正しいお詫びの仕方

 

 外務省の出鱈目ぶりには、日本国民の誰もが憤慨し、憤激しているところだが、昨夜のテレビに出てきたお詫び会見は噴飯ものだった。

 記者団からなぜ外相が出てこないのかと問われて答えに窮し、立ち往生する様子が映し出された。しかし普段、次官以下の厄人諸君が外相を無視していることからすれば、そこでうろたえる必要はなかろうに。俺たちがこうして謝っているんだからそれでいいじゃないかと何故言えないのか。

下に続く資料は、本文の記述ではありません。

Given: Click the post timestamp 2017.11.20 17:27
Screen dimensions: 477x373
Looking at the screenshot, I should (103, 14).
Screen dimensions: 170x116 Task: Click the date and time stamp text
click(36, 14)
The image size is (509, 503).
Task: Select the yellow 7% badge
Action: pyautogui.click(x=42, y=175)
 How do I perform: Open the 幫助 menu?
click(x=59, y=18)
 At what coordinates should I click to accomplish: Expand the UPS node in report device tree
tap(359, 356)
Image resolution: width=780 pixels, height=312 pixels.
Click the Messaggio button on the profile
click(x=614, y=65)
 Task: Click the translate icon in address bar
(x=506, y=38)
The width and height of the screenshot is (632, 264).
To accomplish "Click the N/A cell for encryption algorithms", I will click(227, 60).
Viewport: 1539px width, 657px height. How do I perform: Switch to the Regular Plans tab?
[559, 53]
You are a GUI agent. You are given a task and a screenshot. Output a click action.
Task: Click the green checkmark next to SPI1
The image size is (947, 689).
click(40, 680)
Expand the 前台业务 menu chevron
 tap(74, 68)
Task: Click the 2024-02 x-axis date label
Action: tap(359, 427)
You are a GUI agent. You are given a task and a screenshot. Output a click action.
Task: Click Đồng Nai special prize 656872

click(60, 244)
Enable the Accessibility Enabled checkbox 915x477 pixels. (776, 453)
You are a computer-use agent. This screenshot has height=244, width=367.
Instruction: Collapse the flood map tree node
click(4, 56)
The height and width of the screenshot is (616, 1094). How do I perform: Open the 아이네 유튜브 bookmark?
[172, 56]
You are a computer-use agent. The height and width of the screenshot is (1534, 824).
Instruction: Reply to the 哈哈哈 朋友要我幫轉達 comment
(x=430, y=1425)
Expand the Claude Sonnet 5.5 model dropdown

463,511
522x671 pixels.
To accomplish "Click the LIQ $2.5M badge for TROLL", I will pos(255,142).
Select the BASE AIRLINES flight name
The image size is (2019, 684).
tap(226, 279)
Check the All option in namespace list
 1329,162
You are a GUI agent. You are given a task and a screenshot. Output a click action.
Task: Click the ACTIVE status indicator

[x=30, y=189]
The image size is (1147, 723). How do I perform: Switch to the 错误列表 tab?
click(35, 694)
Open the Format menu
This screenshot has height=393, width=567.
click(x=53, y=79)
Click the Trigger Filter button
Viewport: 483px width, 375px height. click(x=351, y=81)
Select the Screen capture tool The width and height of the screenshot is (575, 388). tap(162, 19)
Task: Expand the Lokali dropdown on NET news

 つまりは形だけの儀式で、心底悪かったとは思っていないからそうなるので、1人ぐらいは死んでお詫びしますと腹かき切って見せたらどうなのか。そこまでいかなくても、お詫びの席にヒゲを生やしたまま威張って出て来るやつがあるもんか。

 お詫びの儀式ならば儀式らしく、ヒゲを剃るのは勿論、頭も丸めてくるのが正しい作法というものである。

 記者団の方も外相はどうしたとか、記者会見のことは知らせたのかなどと詰まらぬことにこだわるのはどういうことか。20年前からつづいている不祥事が3か月前に就任したばかりの女大臣に関係のないことは明らかで、これまた厄人と組んで真紀子いじめになるだけのことではないか。

 そんな無関係の素人に頭を下げてもらう必要はあるまい。それよりも目の前にいる痔官以下の患部連中に、もっと真っ当な質問によって注射をする必要がある。

「こうなっても個人的犯罪と言い張るつもりか」
「課長補佐程度の個人がそんなに簡単に公金を横領できるのか」
「役所の予算は君たちのものではない。国民の懐から盗むことだとは思わぬか」
「課長補佐の仮払い金の精算は誰と誰がチェックするのか」
「それとも外務省には、そういうチェックシステムはないのか」
「いったい会計監査の体制はどうなっているのか」
「何故ここに公金横領の舞台を提供したホテルの代表はいないのか」
「高級外車を2台も譲り渡したハイヤー会社の社長はどうした」
「自分たちは知らなかったなどと、どうして言えるのか」
「これは他人事とでも思っているのではないのか」
「そう思ってないと言うなら、君たち自身の監督責任についてどうする積もりか」
「一緒になって金を使ったんじゃないのか」

 記者諸君も普段は国民の代表などとうそぶきながら、この程度の質問もできないのは、よほど頭が悪いのか、そうでなけりゃ外務省の記者クラブに巣くう同じ穴のグルだからではないのか。まさか、室長や課長補佐と一緒に公金で飲み食いしてたんじゃあるまいね。

 そういえば、NHKなどのテレビ局が、外務省の犯人たちに、なんとか課長補佐とかだれそれ室長とかぼうぼう元領事などと、いちいち肩書きだか敬称だかをつけて放送するのはどういうわけか。いつもご馳走になったり、いろいろ世話になったりしているからじゃないのか。

 なぜ呼び捨てにできないのか。外務省本来の職務とは逆に、これだけ世界中に恥をさらしてしまっては、最早まともな外交などできやしないだろう。その外交患たちに課長補佐も室長もないもんだ。

 日本国の体面をぶち壊しにしてしまった犯人たちには敬称をつけておきながら、真の日米親善外交を展開し、国威を発揚してくれているイチローやシンジョーを呼び捨てにするとは何事であるか。

 これからは首位打者イチロー殿とか四番打者シンジョー様などの肩書きと敬称をつけて放送すべきである。